Der Angeklagte, der in Verteidigungsabsicht handelte, durfte diesen Angriff mit dem Mittel abwehren, das einen unmittelbaren Erfolg versprach. Nach allgemeinen notwehrrechtlichen Grundsätzen ist der Angegriffene berechtigt, dasjenige Abwehrmittel zu wählen, das eine sofortige und endgültige Beseitigung der Gefahr gewährleistet; der Angegriffene muss sich nicht mit der Anwendung weniger gefährlicher Verteidigungsmittel begnügen, wenn deren Abwehrwirkung zweifelhaft ist.

Angesichts der Verfolgung durch drei Angreifer, von denen einer ihn bereits körperlich verletzt hatte, ist der Schütze nicht gehalten, zunächst mit der Waffe zu drohen oder einen Warnschuss abzugeben, zumal sich das gesamte Geschehen in weniger als einer Minute abspielte1.
Unter den gegebenen Umständen waren daher die nach unten gerichteten Schüsse auf einen der Angreifer durch Notwehr gerechtfertigt. Dies gilt auch für den Schuss auf einen weiteren Angreifer, der zum Zeitpunkt der Schussabgabe auf ihn den Angriff auf den Angeklagten nicht erkennbar abgebrochen hatte.

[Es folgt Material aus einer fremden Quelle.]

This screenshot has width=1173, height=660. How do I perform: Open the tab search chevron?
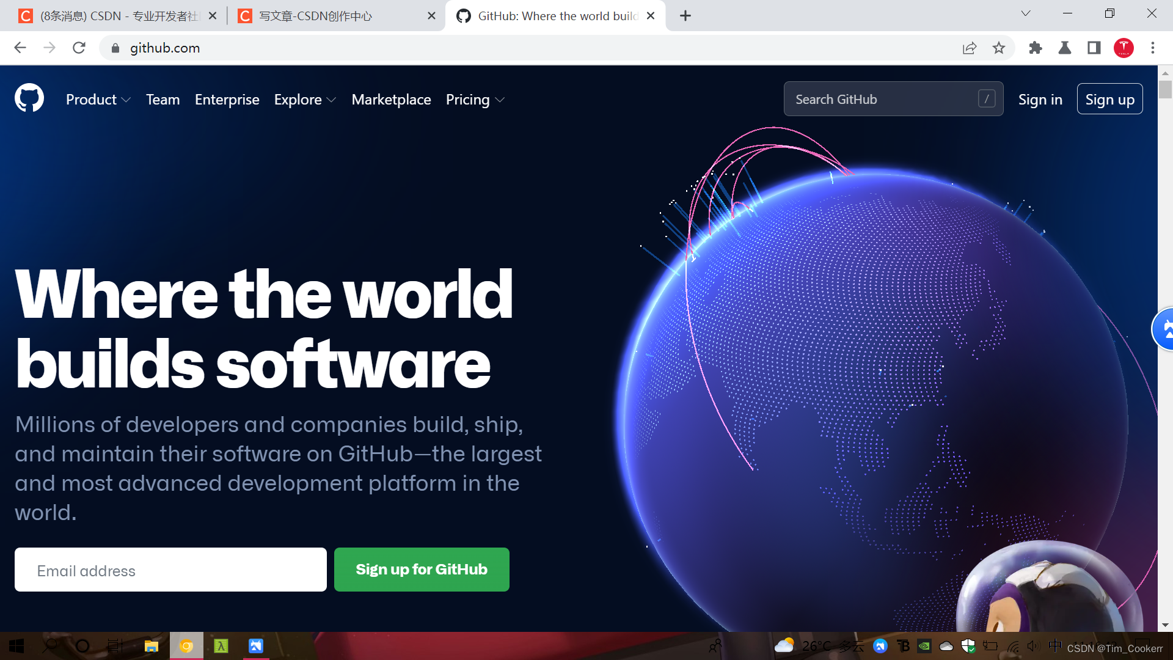click(1026, 13)
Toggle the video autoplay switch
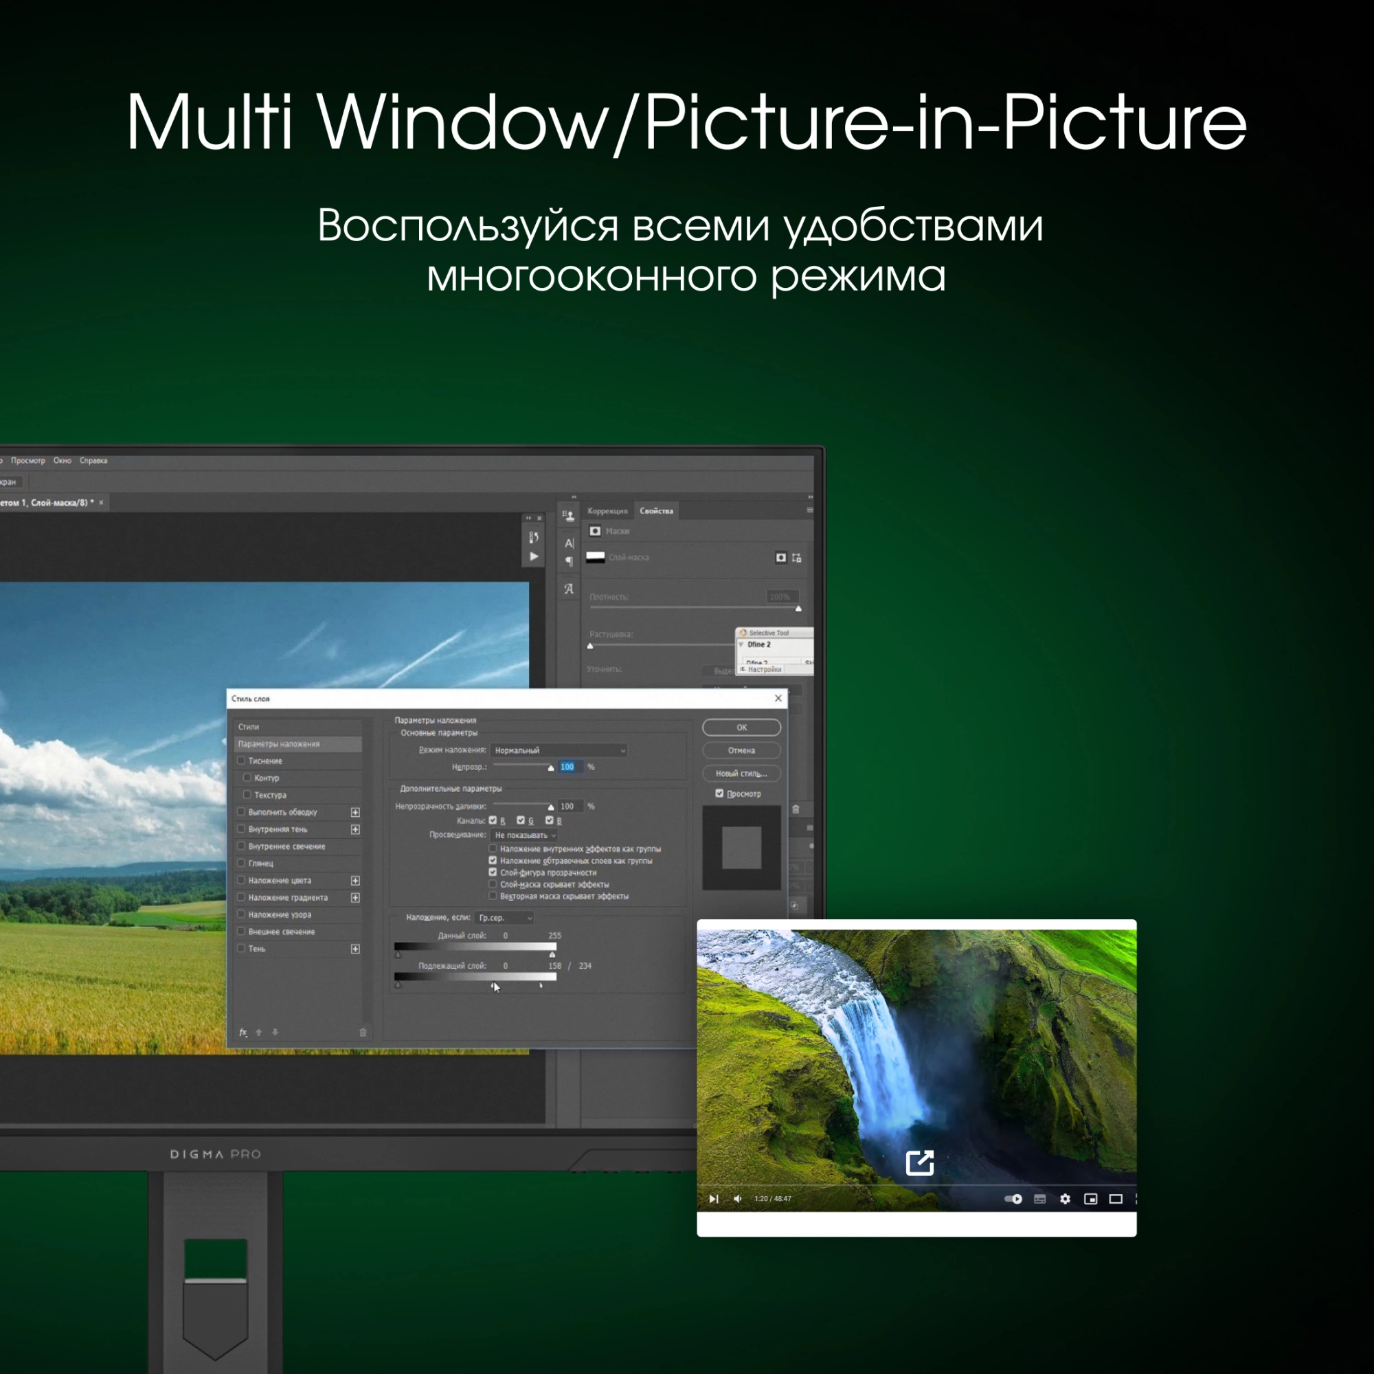Image resolution: width=1374 pixels, height=1374 pixels. click(1013, 1199)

Hinsichtlich eines weiteren Angreifers, der unerkannt vom Schützen seinen Angriff beendet hatte, billigte es der Bundesgerichtshof, dem Schützen in analoger Anwendung des § 16 StGB einen Erlaubnistatbestandsirrtum zugzuilligen. Dieser Irrtum über die tatbestandlichen Voraussetzungen der Notwehr führt zum Ausschluss des Körperverletzungsvorsatzes2. Auch eine fahrlässige Körperverletzung verneint der Bundesgerichtshof, soweit der Schütze den Irrtum in der konkreten Situation nicht vermeiden konnte.